3

I have a large .parquet dataset splitted into ~256k chunks (20GB). Lately I've repacked it into 514 chunks (28GB) to reduce the number of files.

What I really need is to load data based on a field which contains int32 values in the range from 0 to 99.999.999 (around 200k different values).

I've tried an example Writing large amounts of data, but pyspark 5 doesn't allow to write so many partitions and raises error pyarrow.lib.ArrowInvalid: Fragment would be written into 203094 partitions. This exceeds the maximum of 1024

Is it somehow possible to repartition the dataset based on the mentioned field so that each chunk contains range of values? e.g. partition 1 (0-99999), partition 2 (100000-199000), ...

Winand
  • 2,093
  • 3
  • 28
  • 48

1 Answers1

0

The max_partitions is configurable (pyarrow >= 4.0.0). You might start to run into ARROW-12321 because pyarrow is going to open a file descriptor for each partition and won't close it until its received all data. You could then bump the max file descriptors on your system to work around that.

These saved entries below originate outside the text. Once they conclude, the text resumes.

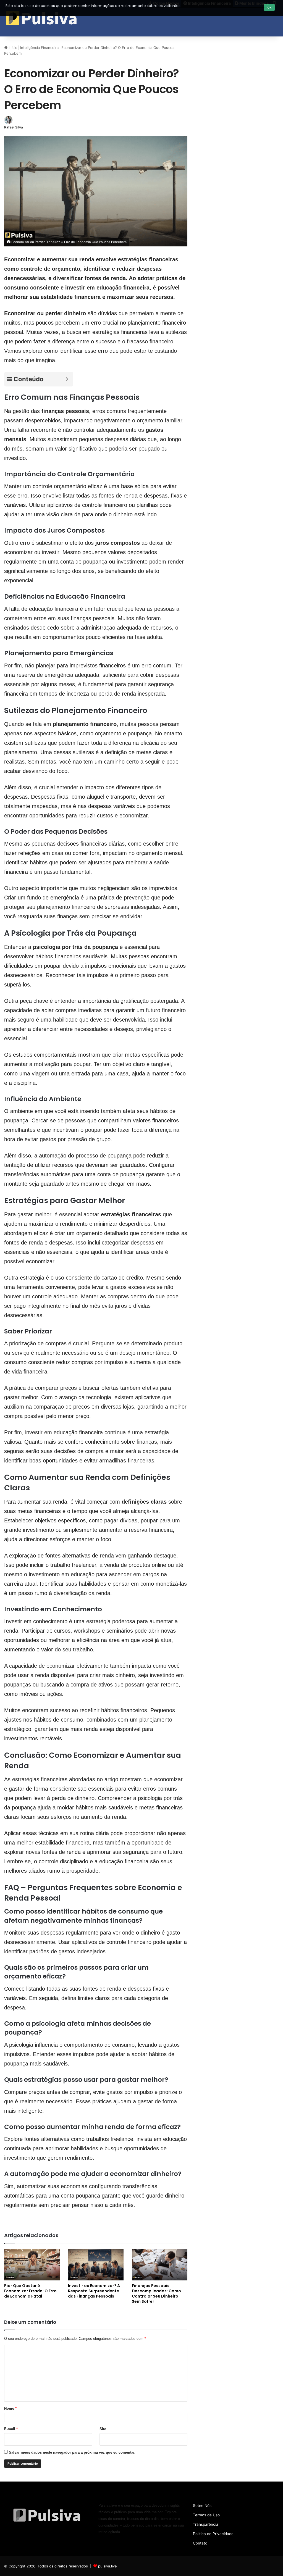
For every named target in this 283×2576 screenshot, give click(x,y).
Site (102, 2429)
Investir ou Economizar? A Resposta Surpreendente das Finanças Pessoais (94, 2291)
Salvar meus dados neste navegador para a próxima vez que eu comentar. (72, 2452)
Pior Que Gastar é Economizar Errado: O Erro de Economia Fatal (30, 2291)
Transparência (205, 2524)
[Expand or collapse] (67, 379)
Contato (200, 2543)
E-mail (11, 2429)
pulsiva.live (107, 2566)
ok (269, 7)
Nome (10, 2408)
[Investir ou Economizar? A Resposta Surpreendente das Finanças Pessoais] (96, 2264)
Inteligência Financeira (39, 47)
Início (12, 47)
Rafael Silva (13, 127)
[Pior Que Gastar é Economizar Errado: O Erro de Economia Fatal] (32, 2264)
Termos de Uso (206, 2515)
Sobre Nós (202, 2505)
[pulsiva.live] (41, 18)
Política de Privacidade (213, 2534)
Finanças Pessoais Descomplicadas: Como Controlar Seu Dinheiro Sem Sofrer (156, 2293)
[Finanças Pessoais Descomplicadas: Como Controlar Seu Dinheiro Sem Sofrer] (159, 2264)
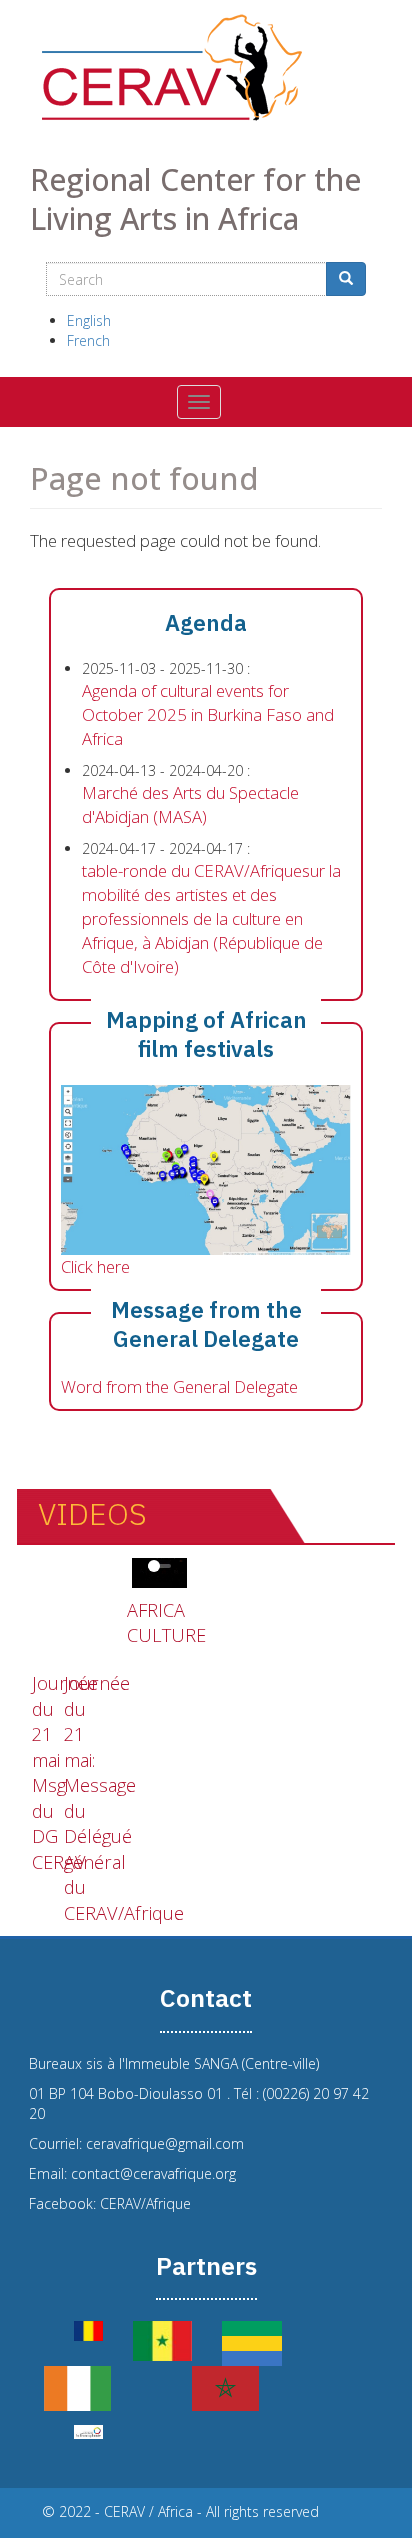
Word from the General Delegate (179, 1386)
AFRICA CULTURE (166, 1622)
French (88, 340)
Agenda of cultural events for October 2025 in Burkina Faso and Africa (208, 714)
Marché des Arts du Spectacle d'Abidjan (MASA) (190, 804)
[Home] (206, 68)
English (89, 320)
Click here (95, 1266)
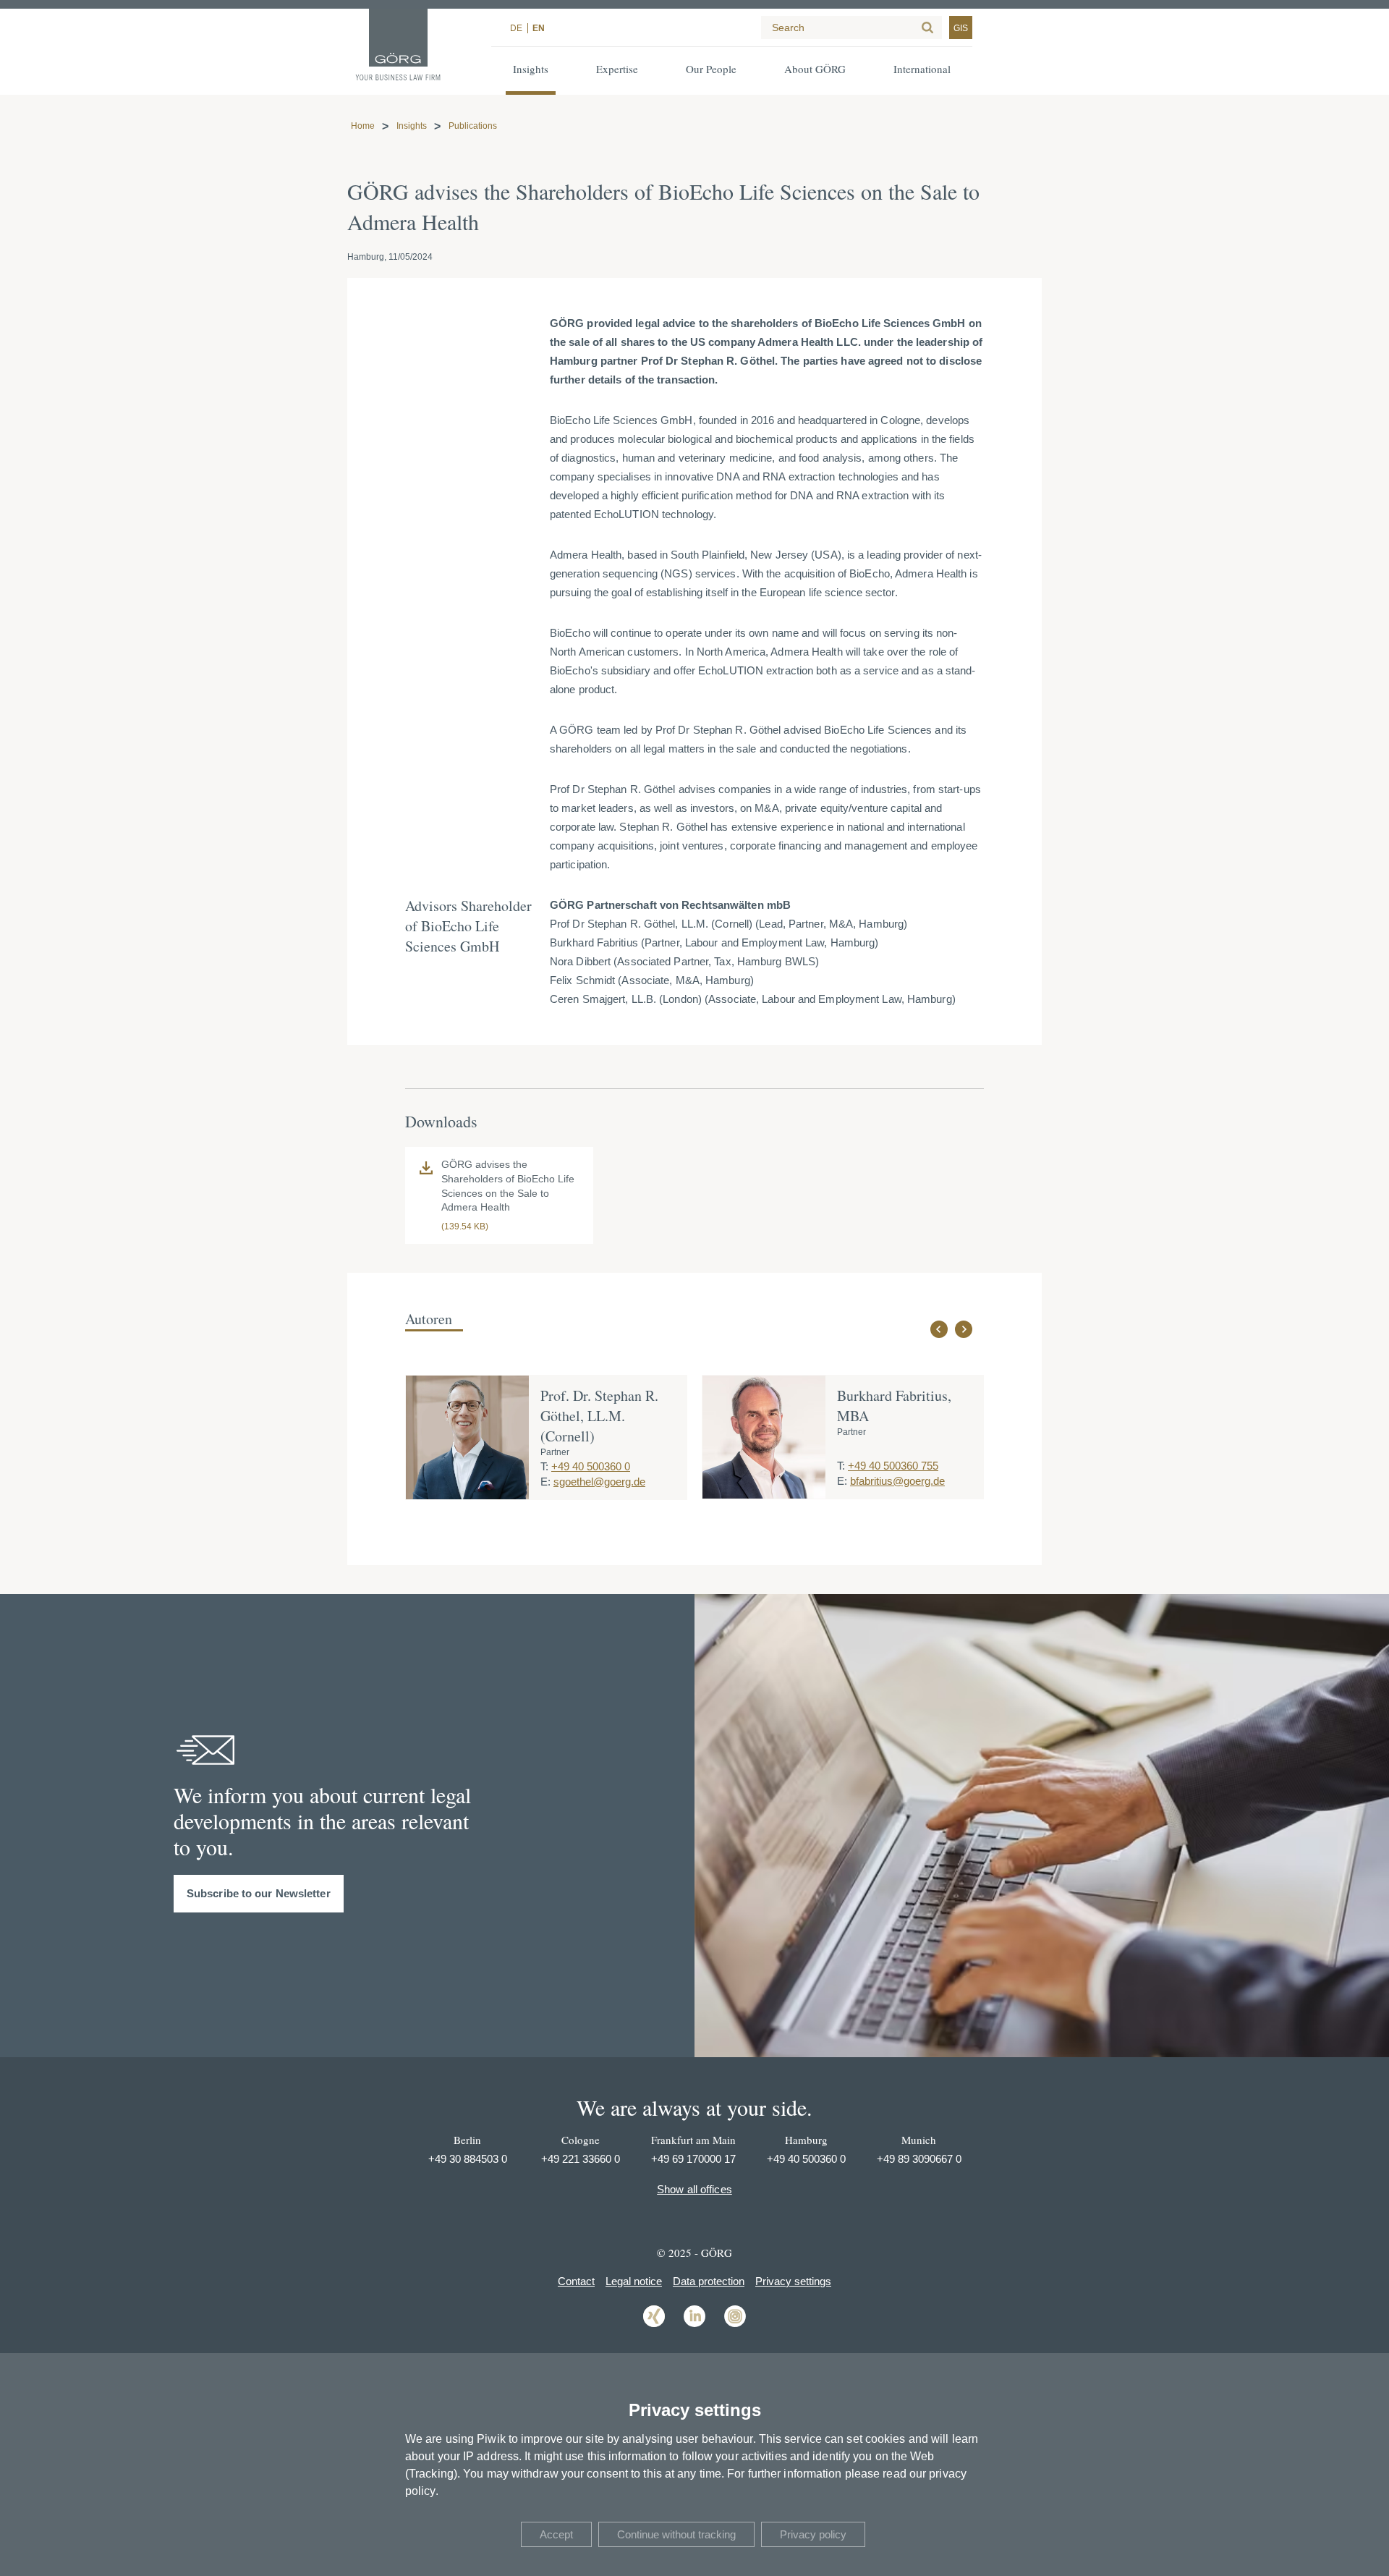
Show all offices (694, 2189)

Your idea about grouping the partition column is a good one too. That should reduce the number of files you have (making things easier to manage) and may even improve performance (even though each file will have more data). Unfortunately, this isn't quite ready to be easily implemented. Arrow's projection mechanism is what you want but pyarrow's dataset expressions aren't fully hooked up to pyarrow compute functions (ARROW-12060).

There is a slightly more verbose, but more flexible approach available. You can scan the batches in python, apply whatever transformation you want, and then expose that as an iterator of batches which the dataset writer will accept:

import pyarrow as pa
import pyarrow.dataset as ds
import pyarrow.compute as pc
import pyarrow.parquet as pq

table = pa.Table.from_pydict({'x': range(20), 'y': [1] * 20})
pq.write_table(table, '/tmp/foo.parquet')
part = pa.dataset.partitioning(pa.schema([("partition_key", pa.int64())]), flavor='hive')
dataset = pa.dataset.dataset('/tmp/foo.parquet')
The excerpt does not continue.